### Written problem
Write out the items word for word, from the line containing "The image size is (418, 376)." through the end of the items, and leave out the pictures.

### Input material
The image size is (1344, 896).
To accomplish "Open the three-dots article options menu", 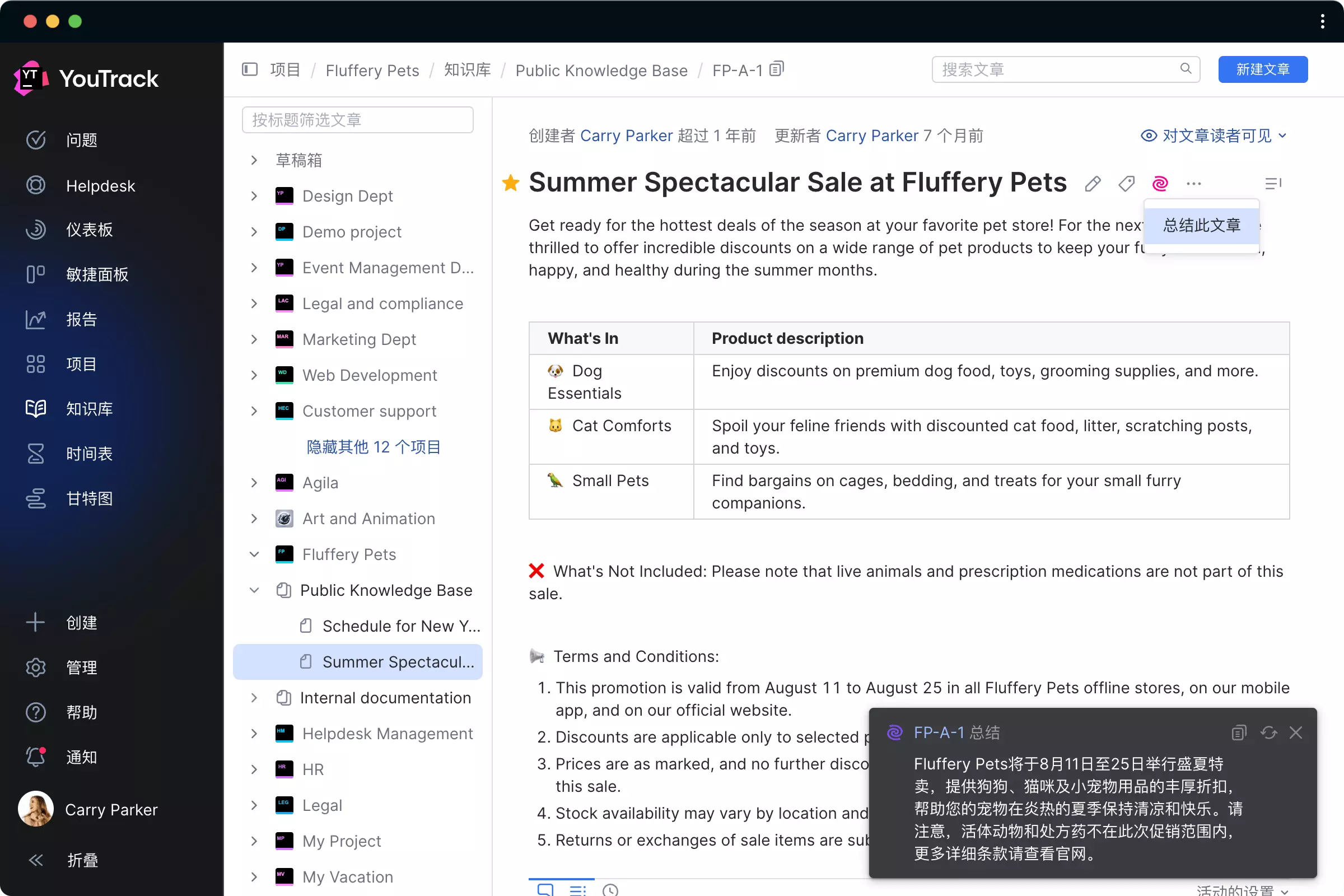I will point(1194,184).
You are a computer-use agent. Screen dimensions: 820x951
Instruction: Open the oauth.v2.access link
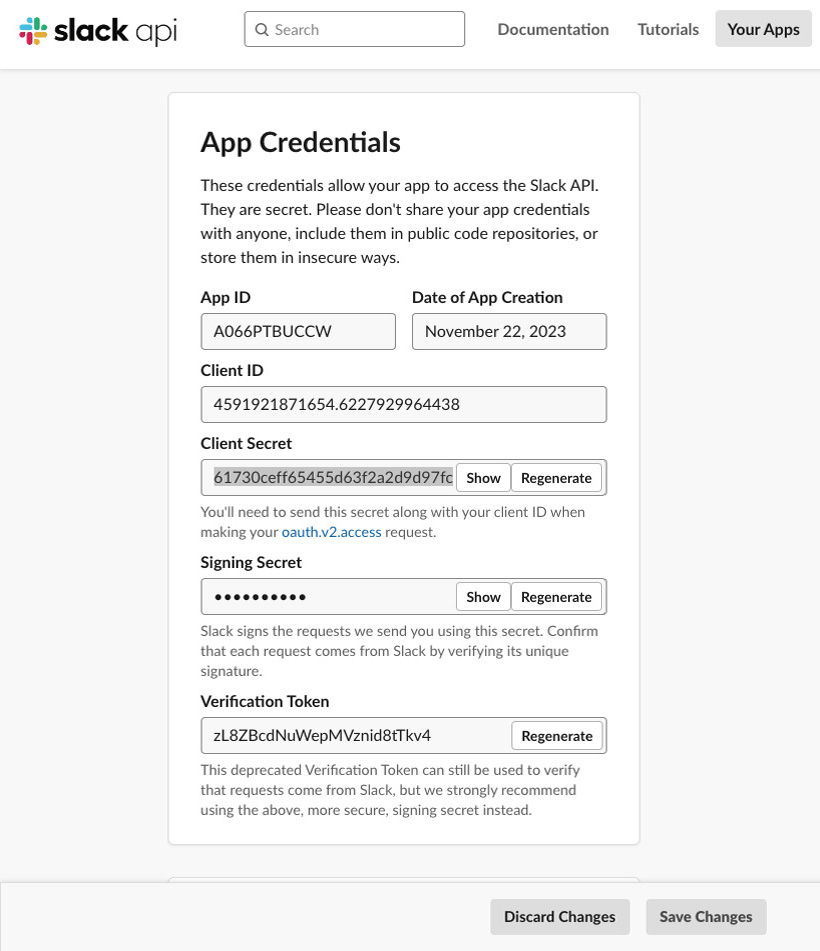point(331,532)
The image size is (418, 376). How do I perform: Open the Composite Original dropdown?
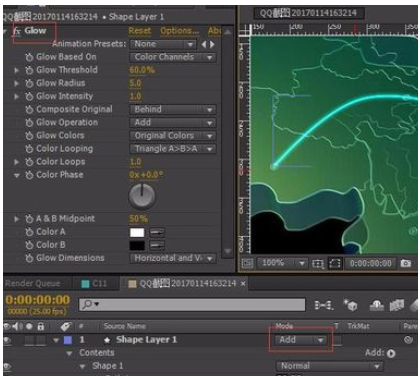(173, 110)
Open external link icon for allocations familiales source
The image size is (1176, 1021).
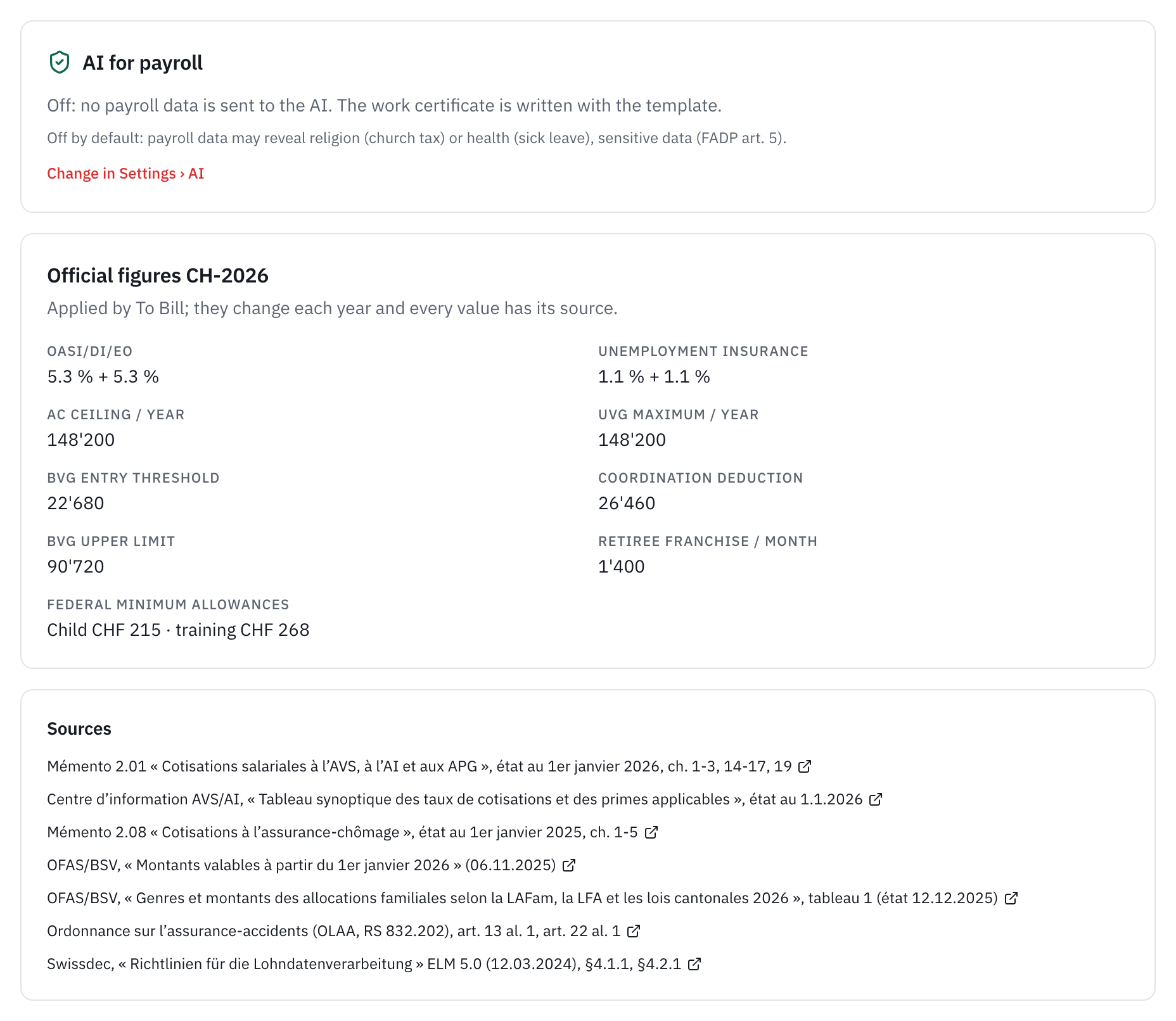click(1011, 898)
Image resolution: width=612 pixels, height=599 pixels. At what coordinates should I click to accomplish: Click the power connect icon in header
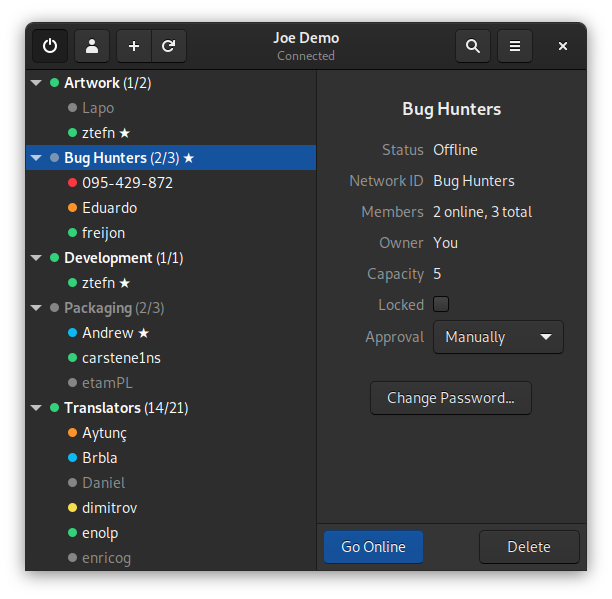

### Finished task
The image size is (418, 376). How do I perform: Open the Composite Original dropdown?
(173, 110)
Open external link icon for allocations familiales source
The image size is (1176, 1021).
click(1011, 898)
Image resolution: width=612 pixels, height=599 pixels. At what coordinates should I click to accomplish: Click the power connect icon in header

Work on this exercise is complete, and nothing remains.